By Luiz Raible
As New York City implemented its Corona Virus quarantine, the overall number of car accidents on its streets decreased. Despite the decrease in accidents, motorist fatalities skyrocketed. This surprising trend is due to the fact that less vehicles on the road led to more speeding, a top cause of death in the U.S. The consequences of this phenomenon are being felt nationwide. The dramatic number of roadway fatalities this year can be attributed to speeding and reckless driving, behaviors that can cause serious injury or even death.

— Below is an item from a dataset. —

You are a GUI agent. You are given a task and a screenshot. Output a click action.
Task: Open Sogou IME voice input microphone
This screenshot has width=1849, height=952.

According to a report by the National Safety Council (NSC), New York State experienced a 17% increase in roadway deaths during the first three months of this year. Nationwide, the number of fatal accidents per-miles-driven increased by 14% when comparing March 2020 to the March 2019 rate. Not only is New York City facing the consequences of reckless drivers, the whole country is witnessing their roadways become more dangerous. Nationally, the total number of fatal accidents decreased by 8%, while the average number of miles driven dropped 18% during the same time. The National Safety Council considers a fatality to include anyone killed by a vehicle, including pedestrians, cyclists, drivers, and/or passengers. This data is both shocking and concerning to experts. Ken Kolosh, manager of statistics for the NSC told reporters at NPR News, “When we see the combination of both a dramatic decrease in number of total deaths coupled with a dramatic increase in the fatality rate on our roads, that was very surprising.”
According to Reuters, the ratio of fatal crashes to all collisions for New York City increased by a staggering 167% in April compared to the previous year. Data from the traffic analytics company INRIX shows how vehicles are driving dramatically faster. In April of 2019, the average speed of a vehicle was 28 miles per hour compared to 41 miles per hour this year, an increase of 44%. Although motor vehicle crashes became less frequent, the accidents that do occur are more serious. “On city streets, when there’s a collision at low speeds, we see crashes that result in fender-benders,” said Joe Cutrufo, a spokesperson for Transportation Alternative, a group that advocates for safer and more efficient methods of commuting in New York City. “But as driver speeds increase, the greater the likelihood that those crashes result in funerals.” Emptier streets and less traffic have encouraged some drivers to disregard speed limits, putting themselves, and others, at serious risk.